A 2-year-old 5.3-kg sexually intact male Miniature Schnauzer was referred for further evaluation of possible intravertebral disk herniation as an underlying cause of a 1-day history of sudden onset of signs of pain in the vertebral column or abdomen. One day earlier, the owners noticed that the dog had an unusual hunched position and became aggressive when picked up or touched on its abdomen. The owners had adopted the dog 1 month earlier and had no previous history for the dog other than it had a healed pelvic fracture from having been kicked by a horse and then underwent surgical repair.
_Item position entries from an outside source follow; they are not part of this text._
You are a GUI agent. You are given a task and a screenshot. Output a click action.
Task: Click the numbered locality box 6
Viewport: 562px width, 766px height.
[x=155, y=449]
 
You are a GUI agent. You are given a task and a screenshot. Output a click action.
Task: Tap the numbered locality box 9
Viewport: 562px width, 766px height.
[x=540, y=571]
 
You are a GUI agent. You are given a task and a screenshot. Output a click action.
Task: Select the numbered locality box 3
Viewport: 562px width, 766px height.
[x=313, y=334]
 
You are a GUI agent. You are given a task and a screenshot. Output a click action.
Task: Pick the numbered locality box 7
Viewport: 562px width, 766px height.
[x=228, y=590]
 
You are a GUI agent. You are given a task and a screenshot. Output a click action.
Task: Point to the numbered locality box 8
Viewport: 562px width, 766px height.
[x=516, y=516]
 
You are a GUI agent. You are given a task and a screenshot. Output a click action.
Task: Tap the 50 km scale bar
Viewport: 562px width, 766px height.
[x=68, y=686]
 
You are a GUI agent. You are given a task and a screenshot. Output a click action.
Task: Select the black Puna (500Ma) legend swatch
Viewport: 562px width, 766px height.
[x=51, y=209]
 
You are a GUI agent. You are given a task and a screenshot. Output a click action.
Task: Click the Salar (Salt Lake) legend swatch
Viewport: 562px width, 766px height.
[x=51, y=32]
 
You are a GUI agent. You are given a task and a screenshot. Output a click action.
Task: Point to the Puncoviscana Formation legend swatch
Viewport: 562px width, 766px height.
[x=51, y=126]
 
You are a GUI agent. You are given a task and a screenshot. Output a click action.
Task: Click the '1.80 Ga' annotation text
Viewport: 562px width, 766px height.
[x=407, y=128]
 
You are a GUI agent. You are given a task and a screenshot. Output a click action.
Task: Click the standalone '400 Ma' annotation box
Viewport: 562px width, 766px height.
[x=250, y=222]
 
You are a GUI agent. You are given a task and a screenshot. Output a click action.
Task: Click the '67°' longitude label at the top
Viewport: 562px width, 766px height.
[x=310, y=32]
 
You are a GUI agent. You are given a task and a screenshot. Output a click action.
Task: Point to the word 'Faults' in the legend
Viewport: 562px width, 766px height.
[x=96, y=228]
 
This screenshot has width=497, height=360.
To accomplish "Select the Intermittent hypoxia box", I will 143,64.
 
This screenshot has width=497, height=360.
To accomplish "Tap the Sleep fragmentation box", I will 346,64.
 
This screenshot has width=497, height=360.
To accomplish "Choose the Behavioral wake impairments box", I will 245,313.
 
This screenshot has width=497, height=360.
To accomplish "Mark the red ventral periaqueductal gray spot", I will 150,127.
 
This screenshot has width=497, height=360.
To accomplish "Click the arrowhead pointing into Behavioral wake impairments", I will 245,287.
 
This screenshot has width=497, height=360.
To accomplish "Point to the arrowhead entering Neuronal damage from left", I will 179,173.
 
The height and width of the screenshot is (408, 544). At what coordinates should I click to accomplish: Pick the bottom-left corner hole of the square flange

On referral examination, the dog was bright, alert, and ambulatory but maintained a kyphotic posture when standing. All vital signs were within reference limits, and no abnormalities were found on thoracic auscultation. Abdominal palpation elicited signs of pain, and there was a soft tissue mass (approx 6 cm in diameter) in the left inguinal region. Rectal examination revealed mild stenosis of the pelvic canal with a hard protuberance palpable on the left side of the canal. Both testicles were descended; however, the right testicle was substantially smaller than the left. Neurologic examination revealed no additional abnormalities, and results of the orthopedic examination were within reference limits.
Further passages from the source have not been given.